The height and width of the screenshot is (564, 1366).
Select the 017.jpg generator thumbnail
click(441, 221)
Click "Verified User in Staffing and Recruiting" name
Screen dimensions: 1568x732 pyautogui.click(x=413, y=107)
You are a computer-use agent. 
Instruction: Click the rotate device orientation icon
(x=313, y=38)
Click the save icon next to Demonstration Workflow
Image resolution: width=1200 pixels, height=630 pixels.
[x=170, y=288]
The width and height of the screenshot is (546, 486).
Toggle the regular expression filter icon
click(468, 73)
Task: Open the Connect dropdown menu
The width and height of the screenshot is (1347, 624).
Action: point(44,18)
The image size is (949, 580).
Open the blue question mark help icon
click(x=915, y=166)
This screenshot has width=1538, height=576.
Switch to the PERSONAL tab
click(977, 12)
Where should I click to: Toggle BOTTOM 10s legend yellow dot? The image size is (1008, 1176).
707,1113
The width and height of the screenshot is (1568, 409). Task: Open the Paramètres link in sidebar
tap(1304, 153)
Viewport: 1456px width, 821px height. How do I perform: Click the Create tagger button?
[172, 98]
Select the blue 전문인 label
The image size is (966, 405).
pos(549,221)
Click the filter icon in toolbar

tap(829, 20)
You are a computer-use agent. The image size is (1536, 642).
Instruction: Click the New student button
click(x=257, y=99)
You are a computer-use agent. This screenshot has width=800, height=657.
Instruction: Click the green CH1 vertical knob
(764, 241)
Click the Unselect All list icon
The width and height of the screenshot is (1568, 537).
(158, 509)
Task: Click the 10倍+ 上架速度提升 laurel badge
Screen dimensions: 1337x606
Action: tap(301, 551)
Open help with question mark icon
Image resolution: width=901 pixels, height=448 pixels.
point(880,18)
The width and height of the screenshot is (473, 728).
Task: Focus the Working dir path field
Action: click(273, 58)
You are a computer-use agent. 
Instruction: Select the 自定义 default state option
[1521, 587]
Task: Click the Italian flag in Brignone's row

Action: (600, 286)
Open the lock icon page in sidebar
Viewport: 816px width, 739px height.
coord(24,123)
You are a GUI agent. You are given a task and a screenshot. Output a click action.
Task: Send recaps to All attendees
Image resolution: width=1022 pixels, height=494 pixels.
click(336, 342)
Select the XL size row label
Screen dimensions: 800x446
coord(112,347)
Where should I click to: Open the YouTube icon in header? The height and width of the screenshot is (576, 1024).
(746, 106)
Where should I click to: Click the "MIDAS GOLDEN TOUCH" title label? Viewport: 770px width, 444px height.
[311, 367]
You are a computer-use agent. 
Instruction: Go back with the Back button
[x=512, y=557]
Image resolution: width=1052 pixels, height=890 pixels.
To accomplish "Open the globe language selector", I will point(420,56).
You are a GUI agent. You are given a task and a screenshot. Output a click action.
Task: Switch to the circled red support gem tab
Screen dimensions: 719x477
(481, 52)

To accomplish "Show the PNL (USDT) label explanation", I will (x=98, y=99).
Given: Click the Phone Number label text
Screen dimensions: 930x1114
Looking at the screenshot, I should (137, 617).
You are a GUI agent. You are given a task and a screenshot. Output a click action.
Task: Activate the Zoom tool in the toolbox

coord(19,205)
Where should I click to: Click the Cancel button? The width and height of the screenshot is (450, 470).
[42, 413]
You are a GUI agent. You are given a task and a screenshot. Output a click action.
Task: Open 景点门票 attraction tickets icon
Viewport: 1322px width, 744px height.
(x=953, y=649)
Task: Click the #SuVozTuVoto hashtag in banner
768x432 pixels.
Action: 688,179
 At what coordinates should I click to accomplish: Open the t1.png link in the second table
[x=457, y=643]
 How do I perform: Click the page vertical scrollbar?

------------------------

_Task objective_
Please output each entry above exactly, leaving nothing out.

_Task answer_
The height and width of the screenshot is (564, 1366).
Select the 017.jpg generator thumbnail
click(441, 221)
Click "Verified User in Staffing and Recruiting" name
Screen dimensions: 1568x732 pyautogui.click(x=413, y=107)
You are a computer-use agent. 
Instruction: Click the rotate device orientation icon
(x=313, y=38)
Click the save icon next to Demonstration Workflow
Image resolution: width=1200 pixels, height=630 pixels.
[x=170, y=288]
The width and height of the screenshot is (546, 486).
Toggle the regular expression filter icon
click(468, 73)
Task: Open the Connect dropdown menu
The width and height of the screenshot is (1347, 624).
Action: point(44,18)
The image size is (949, 580).
Open the blue question mark help icon
click(x=915, y=166)
This screenshot has width=1538, height=576.
Switch to the PERSONAL tab
click(977, 12)
Where should I click to: Toggle BOTTOM 10s legend yellow dot? The image size is (1008, 1176).
707,1113
The width and height of the screenshot is (1568, 409). Task: Open the Paramètres link in sidebar
tap(1304, 153)
Viewport: 1456px width, 821px height. How do I perform: Click the Create tagger button?
[172, 98]
Select the blue 전문인 label
The image size is (966, 405).
pos(549,221)
Click the filter icon in toolbar

tap(829, 20)
You are a computer-use agent. The image size is (1536, 642).
Instruction: Click the New student button
click(x=257, y=99)
You are a computer-use agent. This screenshot has width=800, height=657.
Instruction: Click the green CH1 vertical knob
(764, 241)
Click the Unselect All list icon
The width and height of the screenshot is (1568, 537).
(158, 509)
Task: Click the 10倍+ 上架速度提升 laurel badge
Screen dimensions: 1337x606
Action: tap(301, 551)
Open help with question mark icon
Image resolution: width=901 pixels, height=448 pixels.
point(880,18)
The width and height of the screenshot is (473, 728).
Task: Focus the Working dir path field
Action: click(273, 58)
You are a computer-use agent. 
Instruction: Select the 自定义 default state option
[1521, 587]
Task: Click the Italian flag in Brignone's row

Action: (600, 286)
Open the lock icon page in sidebar
Viewport: 816px width, 739px height.
coord(24,123)
You are a GUI agent. You are given a task and a screenshot. Output a click action.
Task: Send recaps to All attendees
Image resolution: width=1022 pixels, height=494 pixels.
click(336, 342)
Select the XL size row label
Screen dimensions: 800x446
coord(112,347)
Where should I click to: Open the YouTube icon in header? The height and width of the screenshot is (576, 1024).
(746, 106)
Where should I click to: Click the "MIDAS GOLDEN TOUCH" title label? Viewport: 770px width, 444px height.
[311, 367]
You are a computer-use agent. 
Instruction: Go back with the Back button
[x=512, y=557]
Image resolution: width=1052 pixels, height=890 pixels.
To accomplish "Open the globe language selector", I will point(420,56).
You are a GUI agent. You are given a task and a screenshot. Output a click action.
Task: Switch to the circled red support gem tab
Screen dimensions: 719x477
(481, 52)

To accomplish "Show the PNL (USDT) label explanation", I will (x=98, y=99).
Given: Click the Phone Number label text
Screen dimensions: 930x1114
Looking at the screenshot, I should (137, 617).
You are a GUI agent. You are given a task and a screenshot. Output a click action.
Task: Activate the Zoom tool in the toolbox

coord(19,205)
Where should I click to: Click the Cancel button? The width and height of the screenshot is (450, 470).
[42, 413]
You are a GUI agent. You are given a task and a screenshot. Output a click action.
Task: Open 景点门票 attraction tickets icon
Viewport: 1322px width, 744px height.
(x=953, y=649)
Task: Click the #SuVozTuVoto hashtag in banner
768x432 pixels.
Action: 688,179
 At what coordinates should I click to accomplish: Open the t1.png link in the second table
[x=457, y=643]
 How do I perform: Click the page vertical scrollbar?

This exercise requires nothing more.